Шиллинг напомнил мне в Дуйсбурге — мы встретились в привокзальном ресторане, поскольку его жену не радовали незваные гости — о карикатуре, которая привела к скандалу, несколько дней будоражившему наш класс. Году в сорок первом у нас появился долговязый парень, говоривший по-немецки бойко, но с акцентом — его с семьей переселили из Прибалтики: аристократ, сын барона, неизменно элегантный, он изъяснялся по-книжному, знал греческий, носил зимой меховую шапку; звали его Карел, фамилия его не запомнилась. Он хорошо рисовал, очень быстро, с натуры и без таковой: конную упряжку с санями, за которой гонится стая волков, пьяных казаков, евреев, какими их изображал еженедельник «Штюрмер», голых девушек со львом, просто голых девушек с фарфоровыми ножками, но всегда пристойно, а еще большевиков, пожирающих младенцев, Гитлера в одеянии Карла Великого, гоночные автомобили и за рулем дам с развевающимися шарфами; особенно ловко у него получались быстрые шаржи на учителей и одноклассников, которые он рисовал на любом клочке бумаги кисточкой, пером и сангиной или же мелом на классной доске; для изображения Мальке он выбрал не сангину и бумагу, а скрипучий мел и грифельную доску.
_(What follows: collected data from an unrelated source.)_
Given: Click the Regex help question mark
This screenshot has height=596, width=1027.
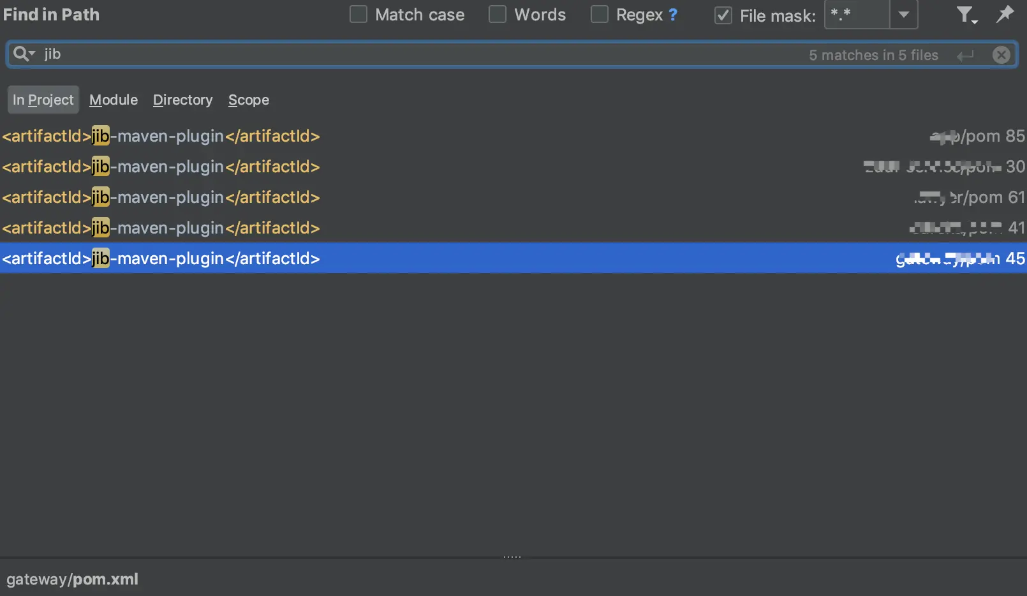Looking at the screenshot, I should 673,15.
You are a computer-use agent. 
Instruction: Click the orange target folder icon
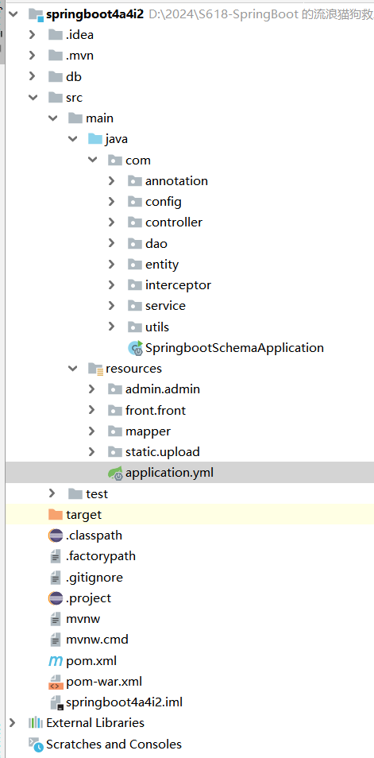point(56,514)
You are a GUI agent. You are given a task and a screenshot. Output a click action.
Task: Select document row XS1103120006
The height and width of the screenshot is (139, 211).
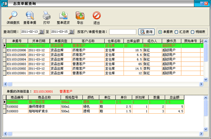click(103, 50)

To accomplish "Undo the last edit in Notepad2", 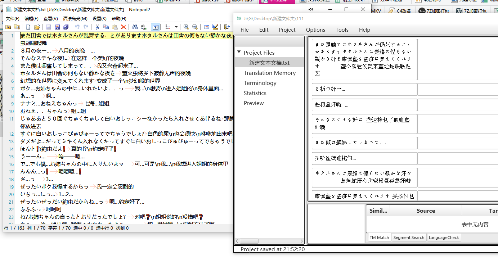I will [x=77, y=27].
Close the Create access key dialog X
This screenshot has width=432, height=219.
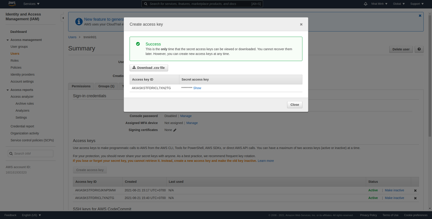tap(301, 24)
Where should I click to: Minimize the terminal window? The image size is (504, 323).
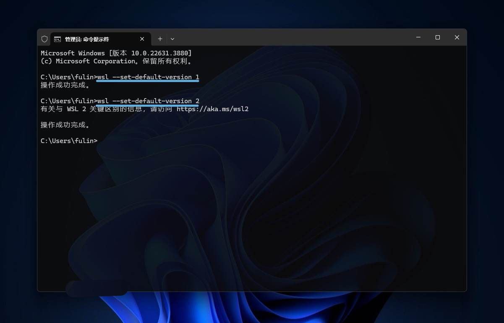click(x=418, y=37)
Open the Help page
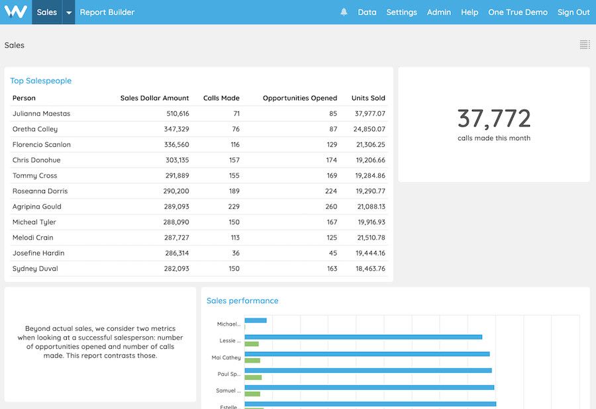 (x=470, y=12)
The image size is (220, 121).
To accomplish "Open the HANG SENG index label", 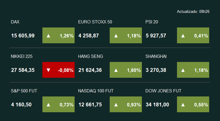I will click(91, 56).
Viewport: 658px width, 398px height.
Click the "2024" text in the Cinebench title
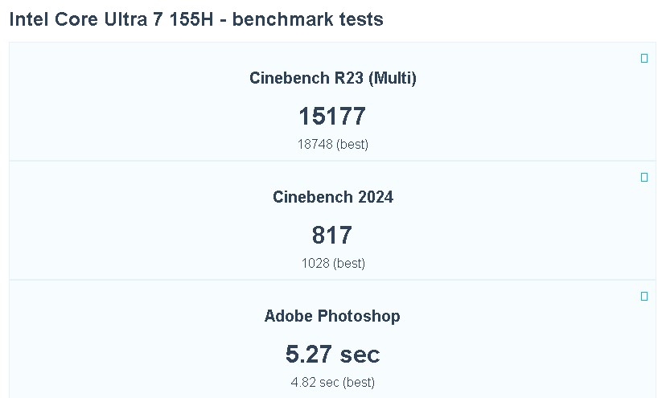pos(375,197)
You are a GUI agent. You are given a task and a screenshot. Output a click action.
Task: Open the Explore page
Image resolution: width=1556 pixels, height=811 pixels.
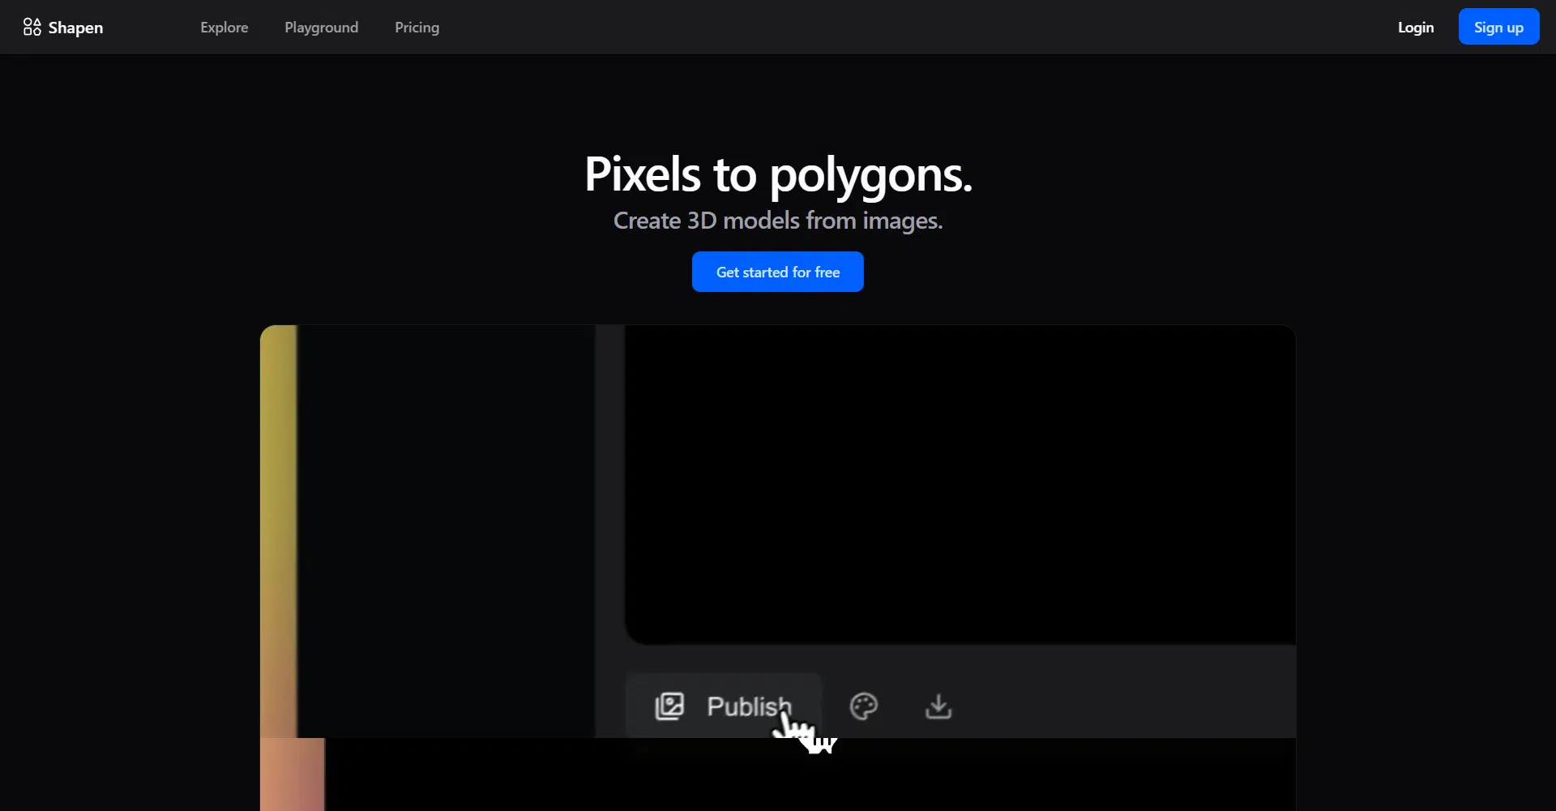(x=224, y=28)
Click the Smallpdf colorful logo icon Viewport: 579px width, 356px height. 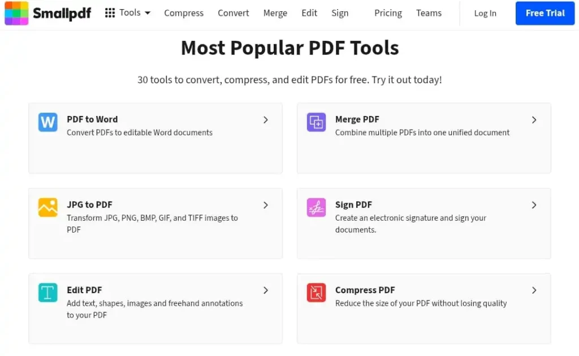[16, 13]
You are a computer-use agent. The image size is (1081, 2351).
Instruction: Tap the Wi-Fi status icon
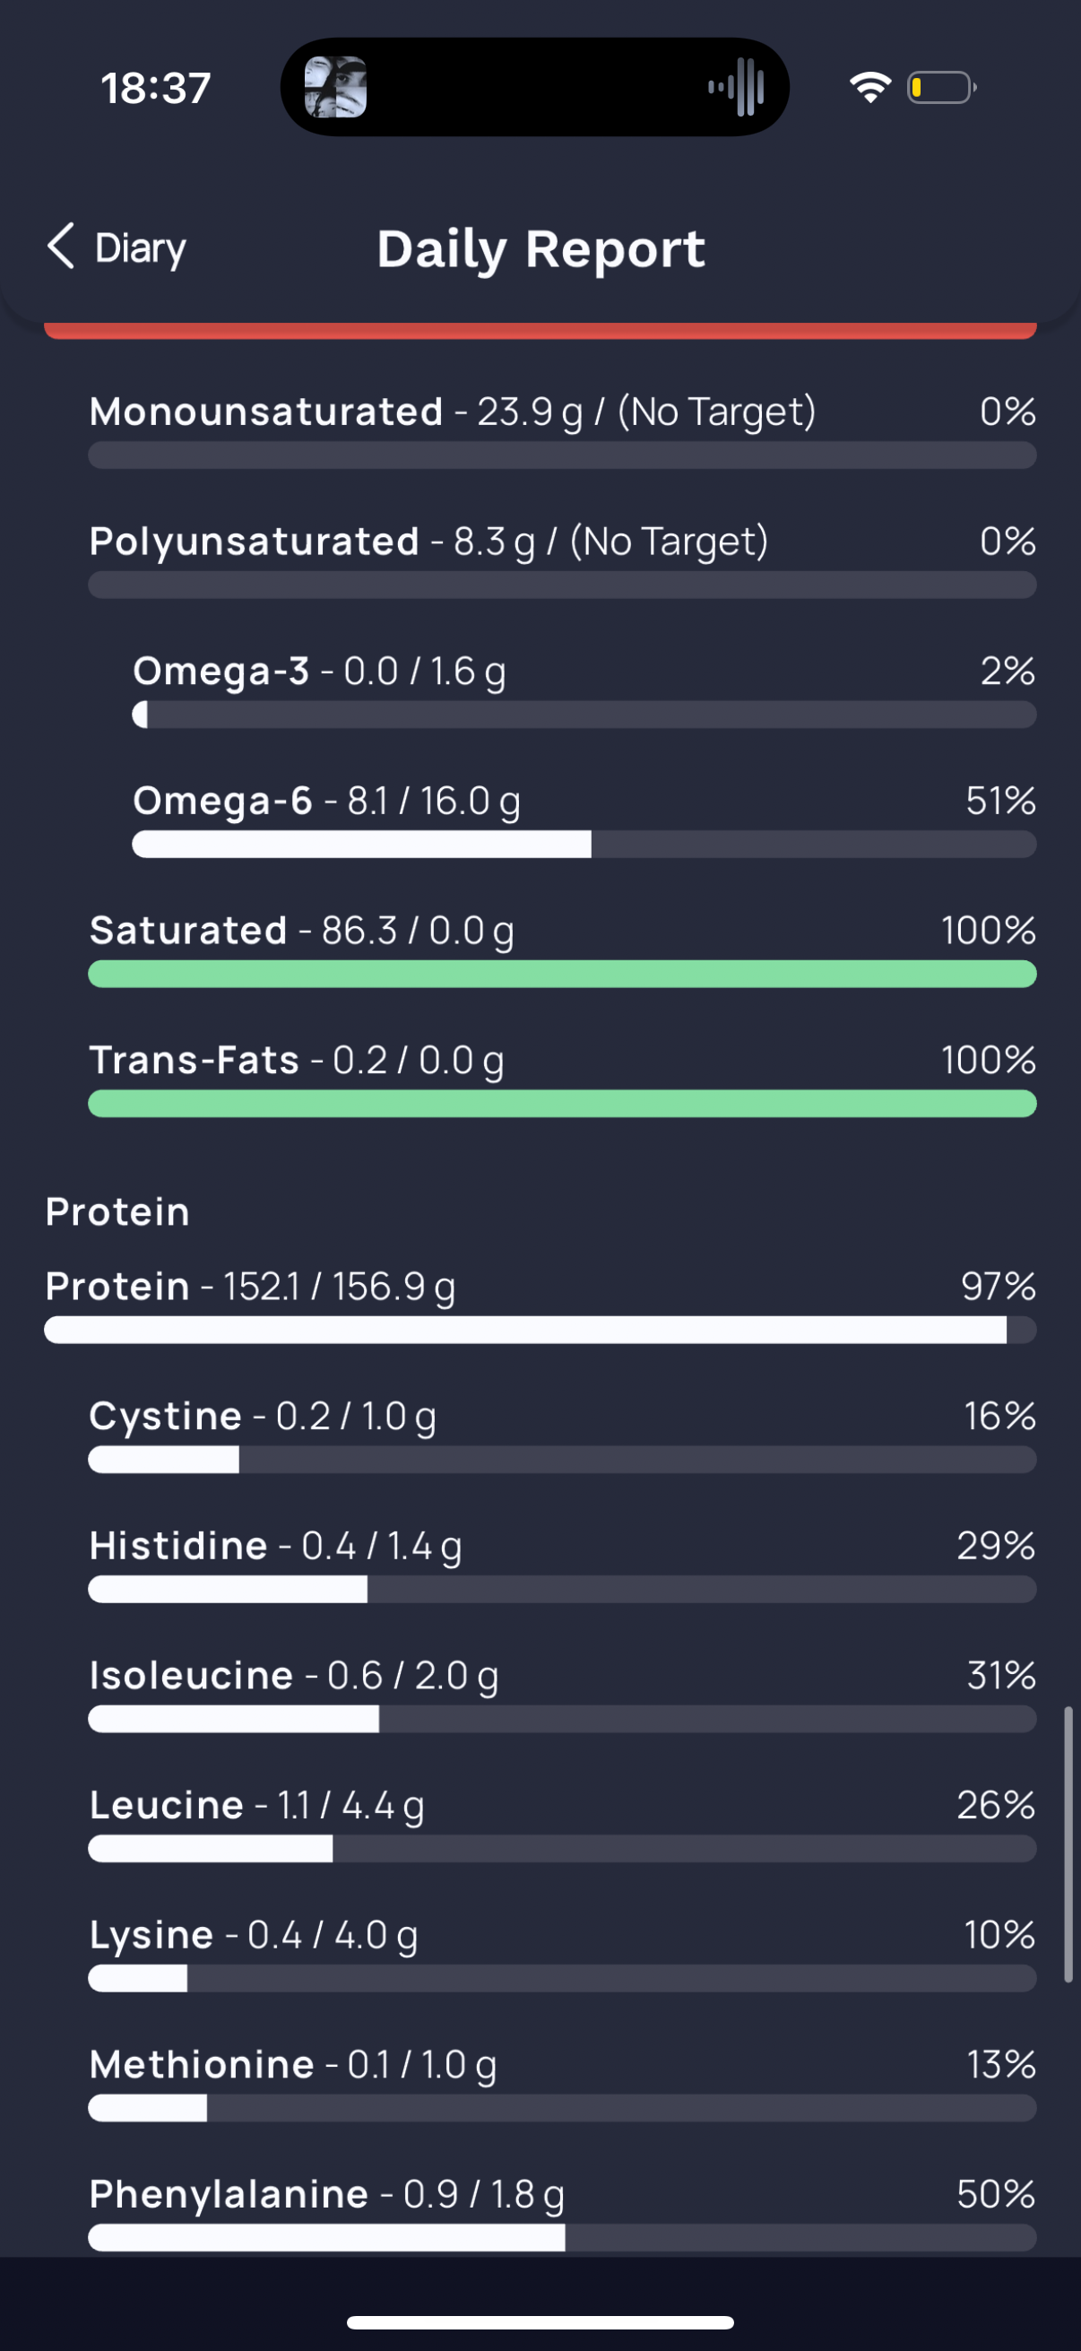point(869,88)
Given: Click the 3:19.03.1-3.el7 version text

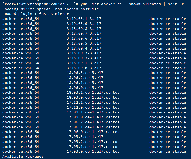Looking at the screenshot, I should [84, 19].
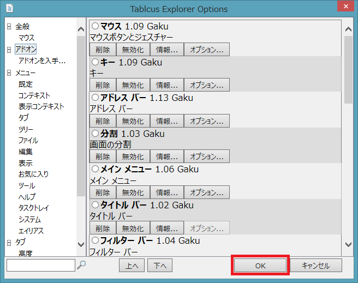Move addon down with 下へ button
Image resolution: width=358 pixels, height=283 pixels.
tap(159, 266)
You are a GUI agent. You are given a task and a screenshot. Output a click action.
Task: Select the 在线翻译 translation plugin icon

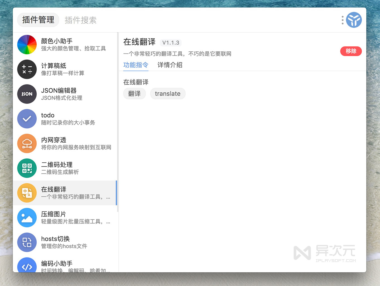pyautogui.click(x=27, y=193)
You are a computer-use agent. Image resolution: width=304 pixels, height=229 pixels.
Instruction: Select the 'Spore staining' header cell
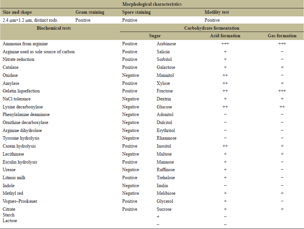pos(136,12)
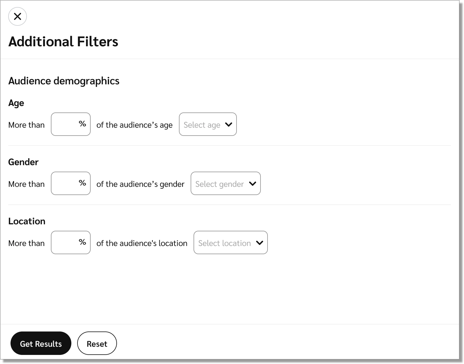Image resolution: width=464 pixels, height=364 pixels.
Task: Click the percent symbol in Age field
Action: click(82, 124)
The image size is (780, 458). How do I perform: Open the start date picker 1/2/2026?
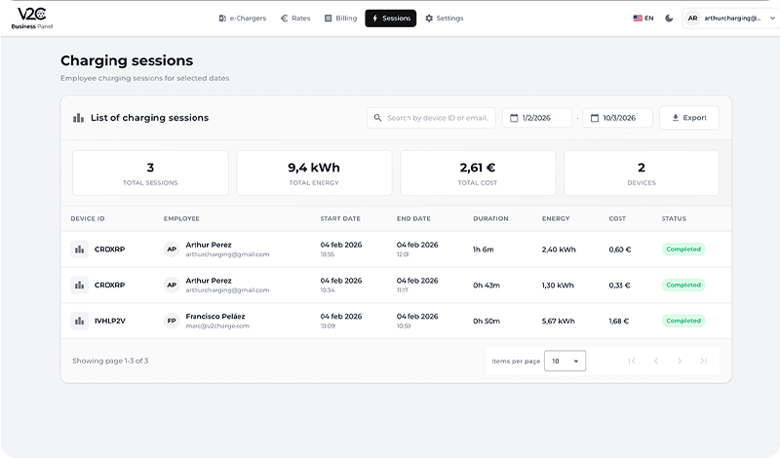click(x=536, y=118)
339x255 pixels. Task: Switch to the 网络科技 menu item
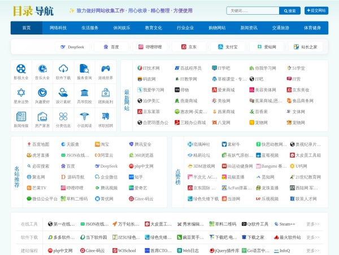[x=58, y=28]
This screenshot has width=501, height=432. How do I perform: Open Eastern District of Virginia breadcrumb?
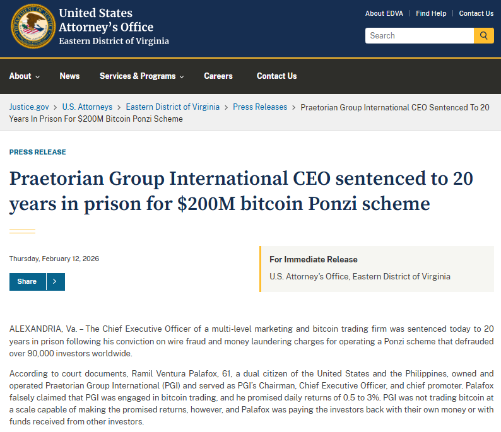tap(172, 107)
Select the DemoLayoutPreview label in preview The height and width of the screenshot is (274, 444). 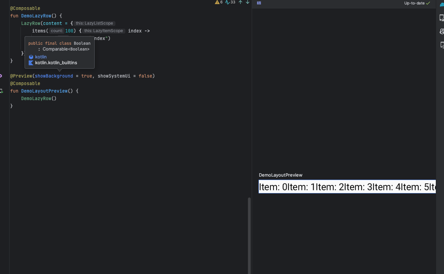280,175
Он изобразил его анфас. Тогда Мальке уже носил претенциозный прямой пробор, удерживаемый сахарной водой. Лицо, треугольником суженное к подбородку. Никаких резцов, напоминающих клыки, не видно. Глаза — острые точки под страдальчески поднятыми бровями. Горло нарисовано как бы слегка в профиль, с чрезмерно выступающим адамовым яблоком. А над головой и страдальческой миной — нимб: шарж на Мальке-Спасителя удался великолепно, и эффект не заставил себя ждать.
Мы ржали за своими партами и опомнились лишь тогда, когда Мальке, схватив возле кафедры красавчика Карела за глотку, ударил его сначала кулаком, а потом едва не пустил в ход сорванную с шеи стальную отвертку, но мы успели растащить их.
Это я стер губкой с доски шарж, запечатлевший тебя в образе Спасителя.